いまどき、テレビやラジオのコメンテーター活動で日銭を稼がない署名ライターなんて経済的に成立するわけがないのだが、おかげでイデオロギー的にイキった「劣等民族」発言で物議を醸すこともない。
まあ、うっかりオフィス・トゥー・ワンとかに所属したら久米宏の批判が書けなくなるしな。前にTBSネタのときに書いたら、古谷経衡への配慮とやらで没を食らったんだけど。
今回の『時代観察者の逆張り思考』の〆でも書いたが、筆者は蜘蛛の糸に縋るサブカル言論人の競争から早々に降りた東京の世捨て人で、もともと希薄な同業者との人付き合いも、20年代に入ってからいよいよ皆無になっている。
なので、誰かと関係があるように言われると笑ってしまう。お前の時間は止まっているのかと。
たとえば、2009年に批評家を辞めた理由のひとつは、『サイゾー』の特集記事をきっかけに宇野常寛という批評家との関係を糾弾されたからだが、2019年頃には疎遠というか絶縁していたので、その批判は現在、有効ではない。
理由はよく分からないのだが、とあるパーティーで荻上チキが「こいつと縁を切れ!」と筆者を指差しながら「忠告」していたので、忠実に従ったのだろう。
サブカル言論人の世界は、そういう訳の分からない処世術ばかりだ。
だったら、誰とも付き合わぬほうが気が楽だ。
それはそれとして、『サイゾー』の連載は100回まで書くつもりだったので、終わったのはかなり残念だったが、『ZAITEN』がこの調子で続けば、あと一年と少しで100回達成となる。

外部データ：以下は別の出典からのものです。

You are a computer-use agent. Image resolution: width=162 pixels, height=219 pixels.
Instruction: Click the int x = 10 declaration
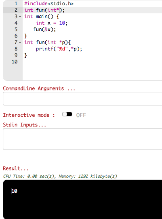tap(52, 23)
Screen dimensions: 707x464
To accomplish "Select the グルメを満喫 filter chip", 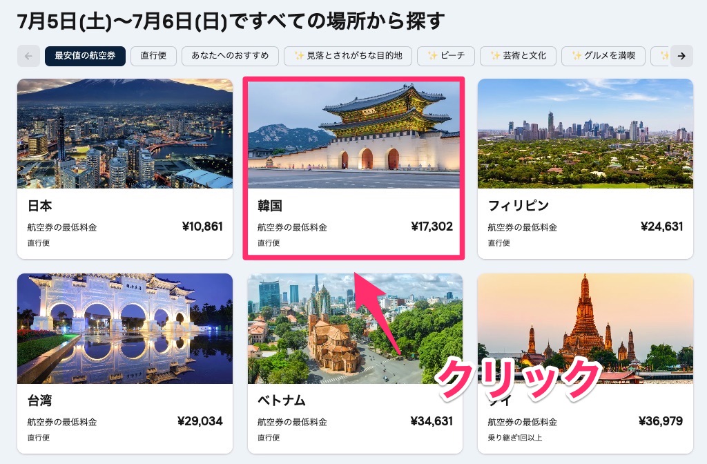I will [603, 56].
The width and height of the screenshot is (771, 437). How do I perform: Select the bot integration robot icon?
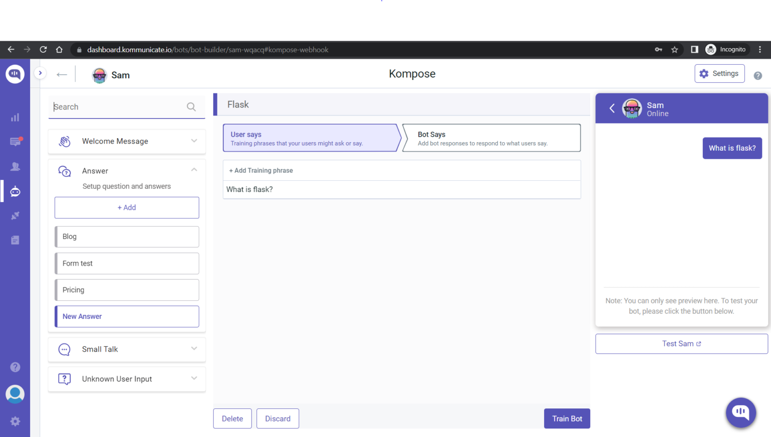(x=15, y=191)
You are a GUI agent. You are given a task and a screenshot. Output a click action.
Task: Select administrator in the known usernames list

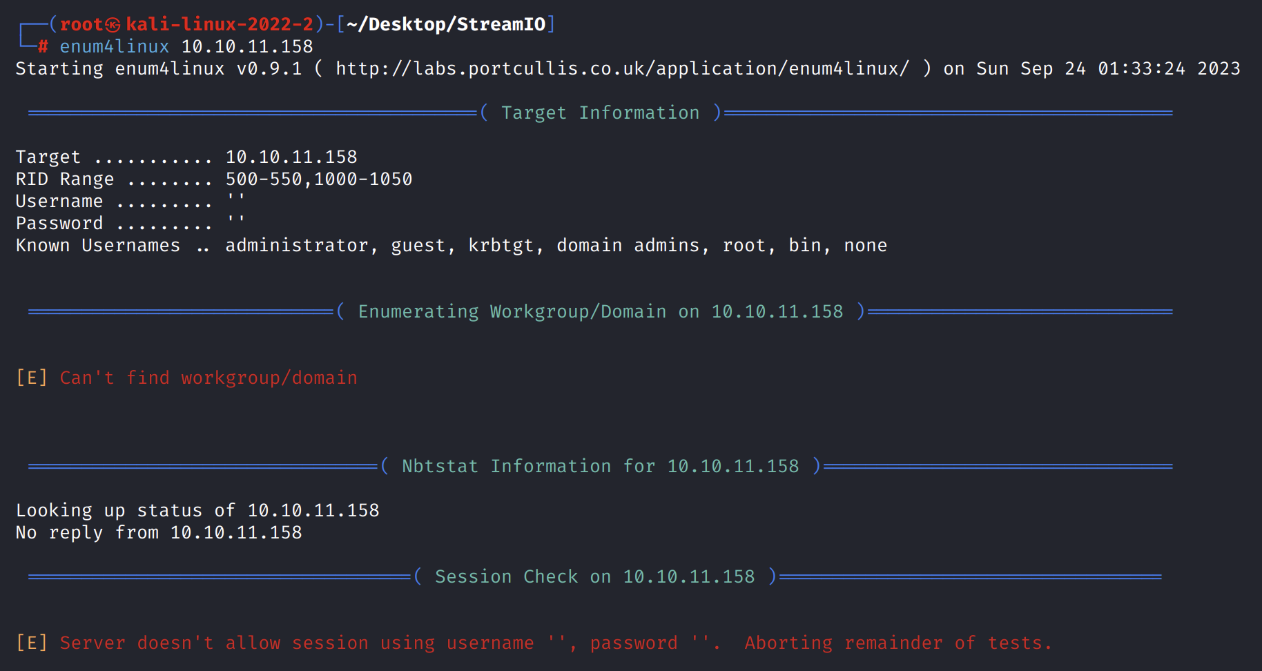coord(297,245)
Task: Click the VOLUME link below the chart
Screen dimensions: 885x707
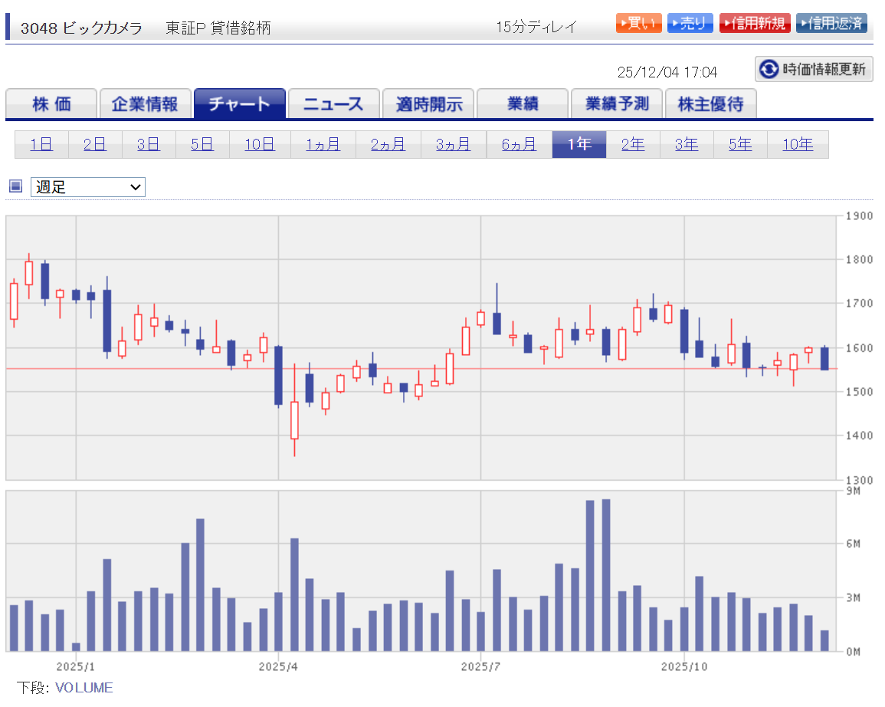Action: [84, 688]
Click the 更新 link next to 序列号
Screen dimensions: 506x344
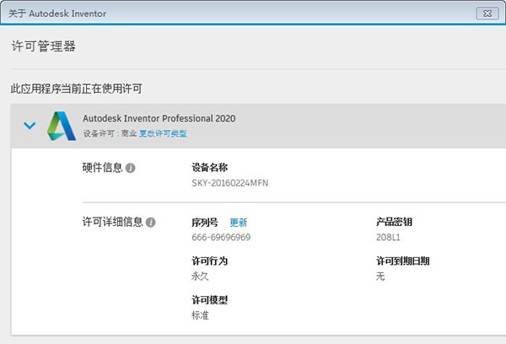pos(239,223)
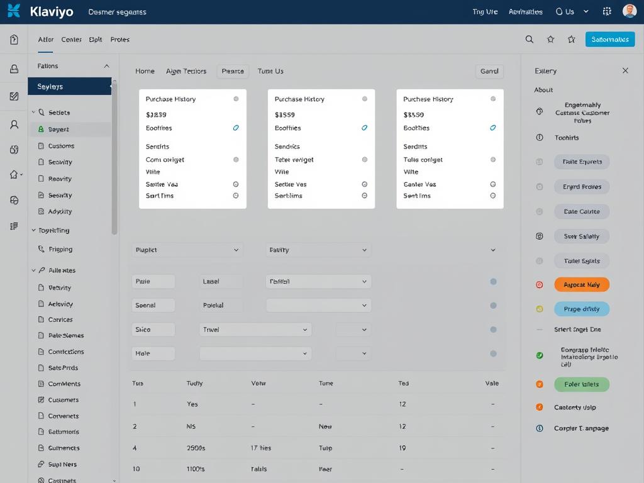Toggle the radio control in the first Purchase History card

coord(236,99)
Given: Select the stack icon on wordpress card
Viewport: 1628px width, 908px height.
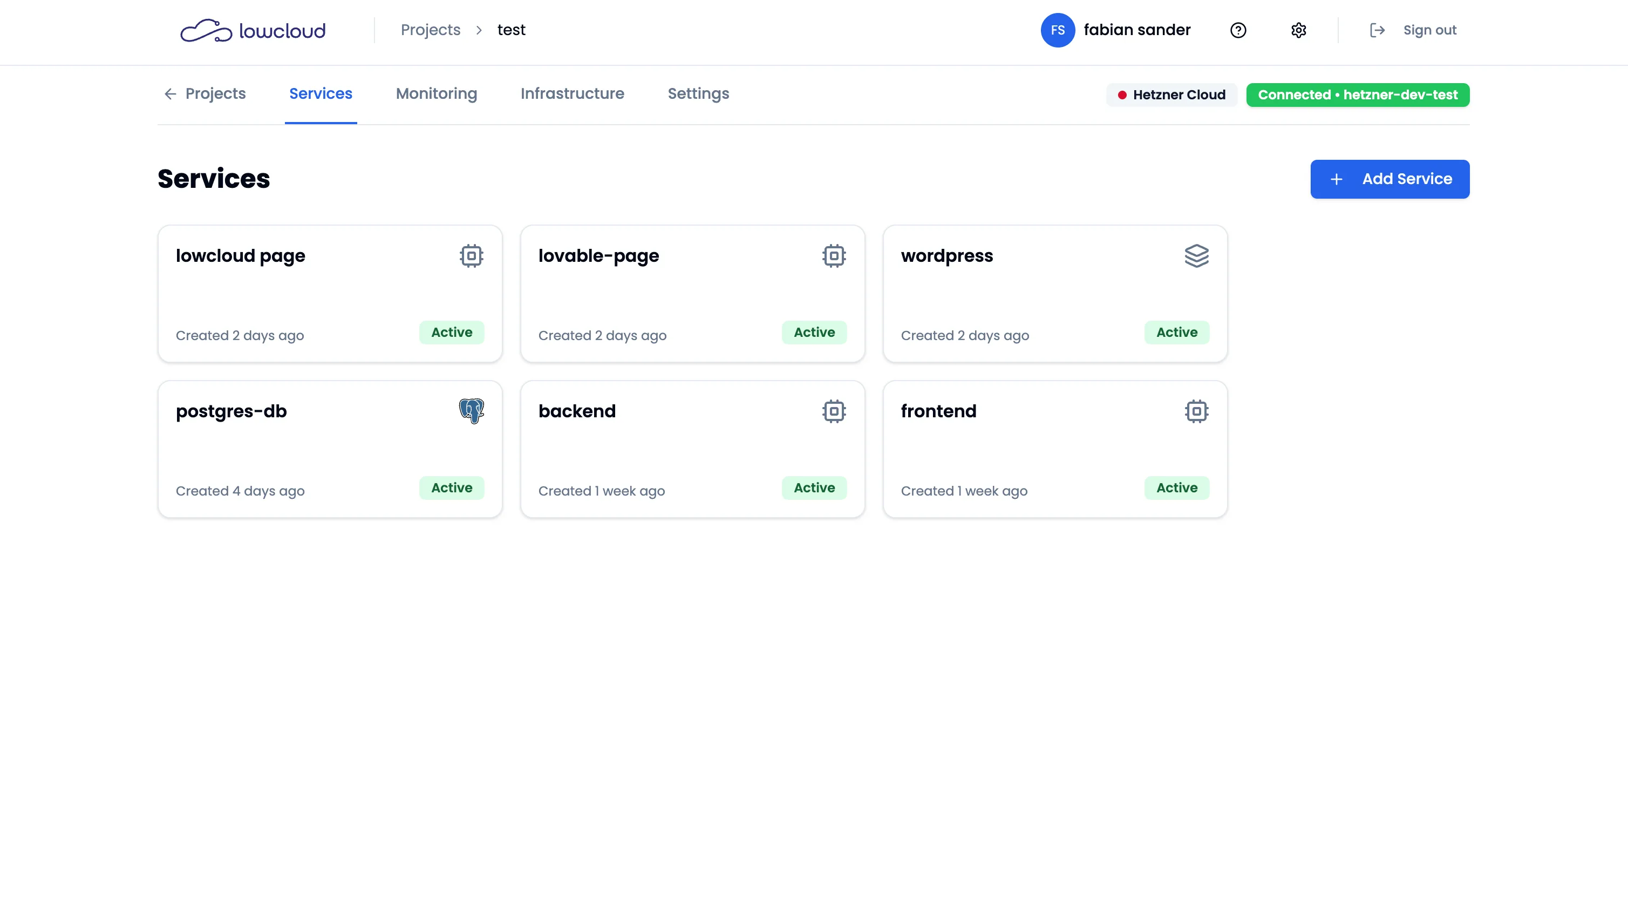Looking at the screenshot, I should pos(1196,255).
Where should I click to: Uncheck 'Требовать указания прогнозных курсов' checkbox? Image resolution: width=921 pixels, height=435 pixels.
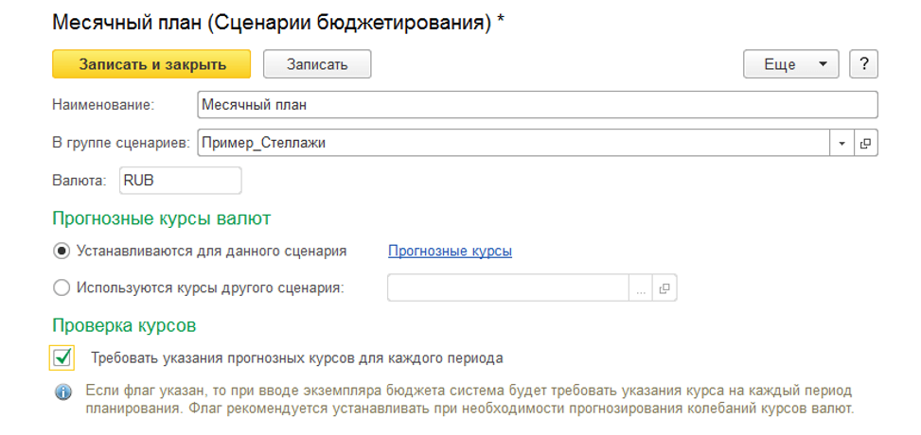click(x=62, y=358)
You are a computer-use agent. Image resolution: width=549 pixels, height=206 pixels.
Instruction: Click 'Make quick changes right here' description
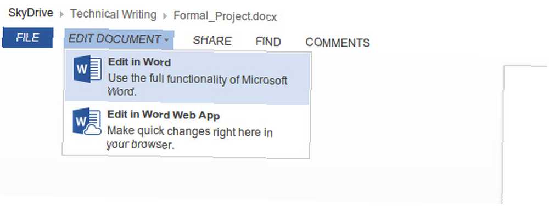coord(190,138)
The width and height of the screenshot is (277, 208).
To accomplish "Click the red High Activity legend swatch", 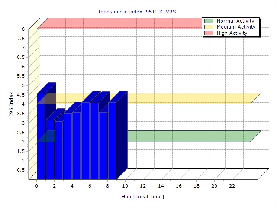I will point(209,33).
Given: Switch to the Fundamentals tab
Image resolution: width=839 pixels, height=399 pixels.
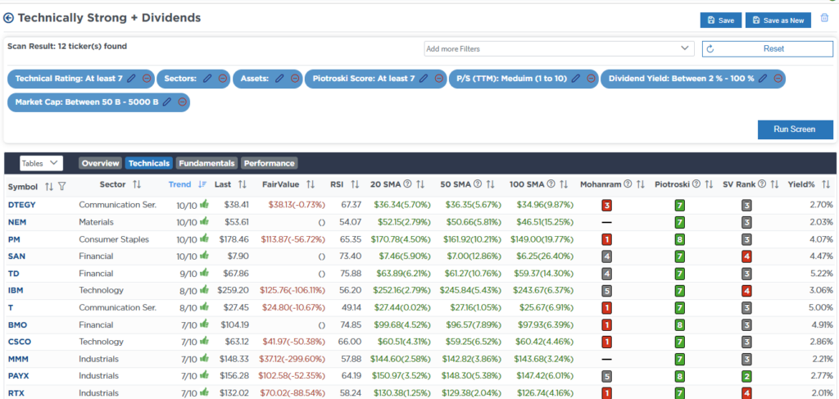Looking at the screenshot, I should tap(206, 163).
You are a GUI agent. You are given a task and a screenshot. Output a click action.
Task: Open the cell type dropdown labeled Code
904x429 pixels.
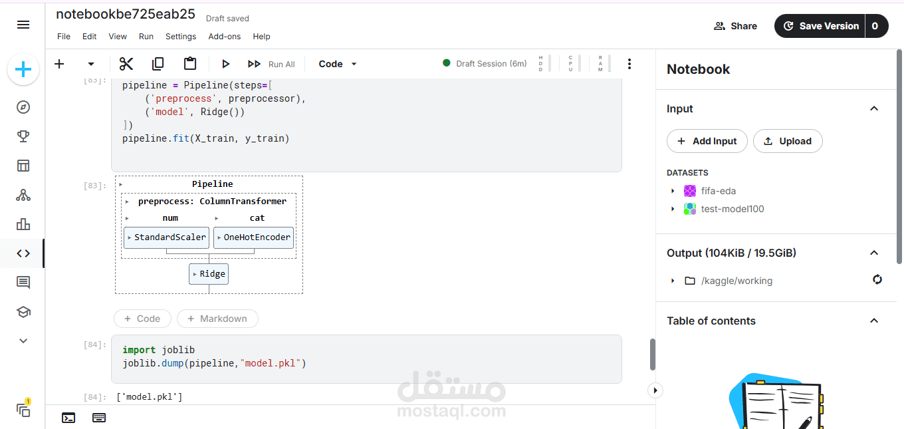[x=336, y=63]
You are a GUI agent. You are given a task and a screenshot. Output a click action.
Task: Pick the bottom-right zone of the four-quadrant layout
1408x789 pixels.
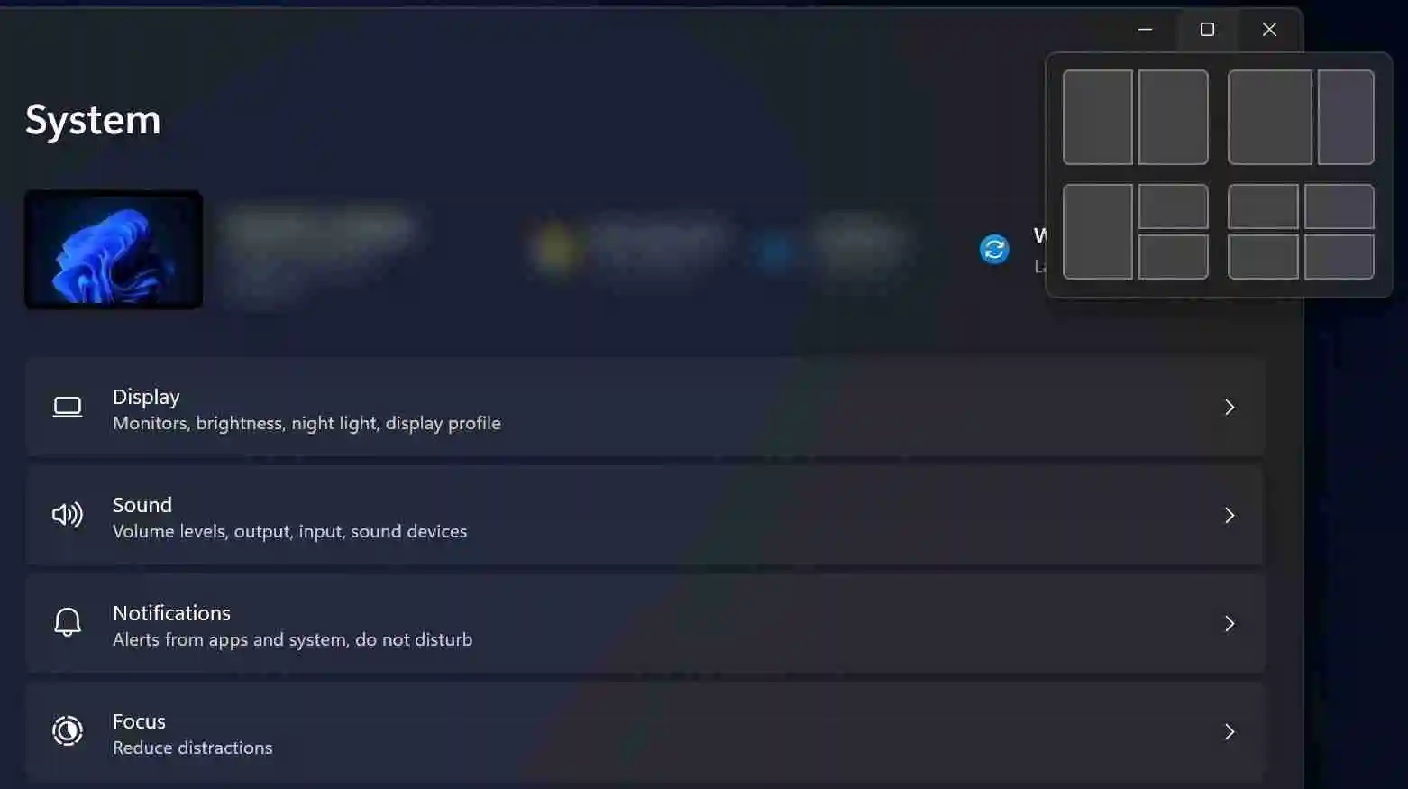[1339, 257]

『批評なんてやめときな?』を書いているときは、これが最後まで残る仕事だろうな、と思っていたが、いまは『時代観察者の逆張り思考』が最後まで残る仕事だろうな、と思いながら書いている。
山口瞳が『週刊新潮』で連載していた『男性自身』みたいなものか。
筆者が語れる範囲で歴史に書き残すべきことがあれば、単著を書くべきだったのだろうが、結局、田舎サブカル人種に悪用されることへの嫌悪感のほうが先に立って、何も残さなかった。
自分に教養というほどの教養があったのかどうかは分からないが、矜持だけは抱いて死んでいこう。いまはそう思っている。